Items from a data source
* * * * * * *
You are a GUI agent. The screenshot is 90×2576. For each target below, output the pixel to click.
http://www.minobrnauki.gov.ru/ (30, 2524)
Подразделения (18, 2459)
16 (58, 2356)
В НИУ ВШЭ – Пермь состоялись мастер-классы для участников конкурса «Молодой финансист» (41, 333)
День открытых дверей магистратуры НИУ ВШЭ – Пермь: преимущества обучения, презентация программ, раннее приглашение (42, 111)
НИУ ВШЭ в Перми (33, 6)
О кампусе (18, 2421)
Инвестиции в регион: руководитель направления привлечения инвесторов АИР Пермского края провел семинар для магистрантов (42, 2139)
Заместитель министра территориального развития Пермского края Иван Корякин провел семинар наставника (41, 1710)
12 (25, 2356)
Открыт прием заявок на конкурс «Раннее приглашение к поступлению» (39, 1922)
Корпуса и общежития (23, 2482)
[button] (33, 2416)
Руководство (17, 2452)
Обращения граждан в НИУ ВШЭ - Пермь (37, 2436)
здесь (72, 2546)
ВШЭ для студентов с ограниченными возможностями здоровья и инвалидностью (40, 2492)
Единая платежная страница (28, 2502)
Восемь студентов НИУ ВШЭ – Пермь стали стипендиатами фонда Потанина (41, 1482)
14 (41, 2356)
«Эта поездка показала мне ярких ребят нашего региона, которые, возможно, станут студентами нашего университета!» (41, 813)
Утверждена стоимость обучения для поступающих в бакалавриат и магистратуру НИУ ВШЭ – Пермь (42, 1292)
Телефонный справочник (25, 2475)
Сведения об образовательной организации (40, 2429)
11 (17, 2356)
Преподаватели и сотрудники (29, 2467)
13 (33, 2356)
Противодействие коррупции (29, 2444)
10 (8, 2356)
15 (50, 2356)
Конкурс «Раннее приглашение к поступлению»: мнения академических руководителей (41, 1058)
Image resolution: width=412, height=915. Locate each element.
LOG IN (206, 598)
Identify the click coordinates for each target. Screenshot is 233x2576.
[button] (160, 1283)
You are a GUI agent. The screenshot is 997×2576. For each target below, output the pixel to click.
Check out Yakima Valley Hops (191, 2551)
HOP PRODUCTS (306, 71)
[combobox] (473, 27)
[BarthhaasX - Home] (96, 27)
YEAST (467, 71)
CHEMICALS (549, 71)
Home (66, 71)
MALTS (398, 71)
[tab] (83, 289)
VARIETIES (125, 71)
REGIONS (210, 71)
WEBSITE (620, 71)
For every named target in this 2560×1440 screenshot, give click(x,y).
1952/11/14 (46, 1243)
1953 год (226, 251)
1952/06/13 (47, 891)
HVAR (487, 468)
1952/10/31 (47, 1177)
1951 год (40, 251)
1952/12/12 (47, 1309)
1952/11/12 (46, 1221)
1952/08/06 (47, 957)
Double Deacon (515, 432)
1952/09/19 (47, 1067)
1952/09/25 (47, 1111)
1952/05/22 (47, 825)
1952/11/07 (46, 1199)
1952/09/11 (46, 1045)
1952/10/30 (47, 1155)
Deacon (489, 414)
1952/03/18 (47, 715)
* * * * * * *
**EXERCISE OBJECTIVE**
Transcribe exactly, starting at the line with "[button] (33, 2416)" and continuing through the last line of the data above; leave out all earlier lines.

**RESULT OF THIS EXERCISE**
[button] (33, 2416)
Руководство (17, 2452)
Обращения граждан в НИУ ВШЭ - Пермь (37, 2436)
здесь (72, 2546)
ВШЭ для студентов с ограниченными возможностями здоровья и инвалидностью (40, 2492)
Единая платежная страница (28, 2502)
Восемь студентов НИУ ВШЭ – Пермь стали стипендиатами фонда Потанина (41, 1482)
14 (41, 2356)
«Эта поездка показала мне ярких ребят нашего региона, которые, возможно, станут студентами нашего университета!» (41, 813)
Утверждена стоимость обучения для поступающих в бакалавриат и магистратуру НИУ ВШЭ – Пермь (42, 1292)
Телефонный справочник (25, 2475)
Сведения об образовательной организации (40, 2429)
11 (17, 2356)
Преподаватели и сотрудники (29, 2467)
13 (33, 2356)
Противодействие коррупции (29, 2444)
10 (8, 2356)
15 (50, 2356)
Конкурс «Раннее приглашение к поступлению»: мнения академических руководителей (41, 1058)
Image resolution: width=412, height=915. Locate each element.
LOG IN (206, 598)
Identify the click coordinates for each target. Screenshot is 233x2576.
[button] (160, 1283)
You are a GUI agent. The screenshot is 997×2576. For each target below, output the pixel to click.
Check out Yakima Valley Hops (191, 2551)
HOP PRODUCTS (306, 71)
[combobox] (473, 27)
[BarthhaasX - Home] (96, 27)
YEAST (467, 71)
CHEMICALS (549, 71)
Home (66, 71)
MALTS (398, 71)
[tab] (83, 289)
VARIETIES (125, 71)
REGIONS (210, 71)
WEBSITE (620, 71)
For every named target in this 2560×1440 screenshot, give click(x,y).
1952/11/14 (46, 1243)
1953 год (226, 251)
1952/06/13 (47, 891)
HVAR (487, 468)
1952/10/31 (47, 1177)
1951 год (40, 251)
1952/12/12 (47, 1309)
1952/11/12 (46, 1221)
1952/08/06 (47, 957)
Double Deacon (515, 432)
1952/09/19 (47, 1067)
1952/09/25 (47, 1111)
1952/05/22 (47, 825)
1952/11/07 (46, 1199)
1952/09/11 (46, 1045)
1952/10/30 (47, 1155)
Deacon (489, 414)
1952/03/18 (47, 715)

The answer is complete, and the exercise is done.